11 julio, 2013

José Luis Ochoa, ingeniero civil eléctrico de la USM, vive hace siete años en Japón y practica artes marciales desde los siete años de edad. Su brillante participación se desarrolló en el Asian Open de Brazilian Jujitsu 2012.

En su línea, es el campeonato más grande que se celebra en Asia, y atrae a participantes de distintas partes del mundo. Por eso, que un chileno haya alcanzado una doble medalla de oro en el Asian Open de Brazilian Jujitsu 2012 es más que digno de destacar: su nombre es José Luis Ochoa, es ingeniero civil electrónico de la Universidad Santa María y decidió radicarse definitivamente en Tokyo, Japón, en 2006.

Definitivamente, porque ya en 1999 había tomado sus maletas y se había trasladado a vivir por un año a dicho país para estudiar Judo en la cuna de dicho deporte. No era un simple capricho, pues desde los siete años practica la disciplina y profesionalizar aún más sus habilidades le significó congelar sus estudios en la Casa de Estudios.

Su participación en la versión 2012 del torneo de Jujitsu –que se celebra hace siete años– le reportó al chileno las dos preseas, tanto en categoría cinturón azul (hasta 94 kilos) y categoría libre (sin límite).

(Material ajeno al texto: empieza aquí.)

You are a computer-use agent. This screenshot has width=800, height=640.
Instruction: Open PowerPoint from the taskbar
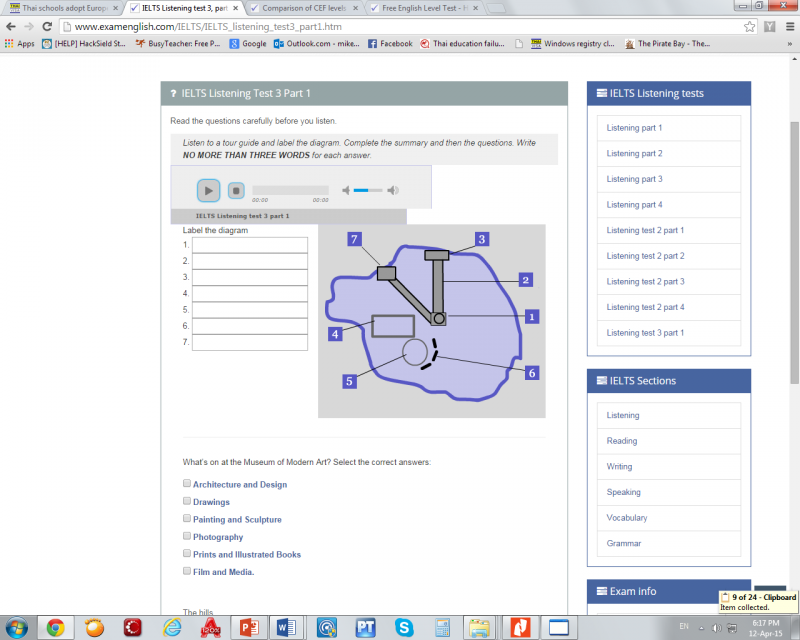244,627
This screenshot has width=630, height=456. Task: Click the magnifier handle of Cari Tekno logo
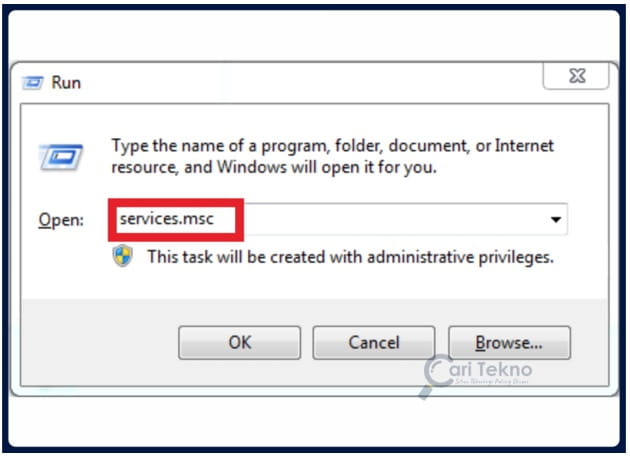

Al respecto, el deportista dice sentir “una satisfacción muy grande, porque fueron muchas horas de entrenamiento y dieta para esa competencia. La verdad es que me sentí contento solo con el hecho de haber podido dar lo mejor de mí a través de todo el proceso”.

Una vida de experimentos

Recordando, José Luis Ochoa dice que en su familia todos estaban llamados a escoger un deporte que practicar. Se presentó la opción del judo y la tomó porque no se le ocurrió otra. Y hoy lo agradece.

“Reconozco que siempre fue un sacrificio cuando pequeño, pero sin duda fue una de las decisiones que más ha impactado mi vida, al punto de traerme a Japón”, expresa.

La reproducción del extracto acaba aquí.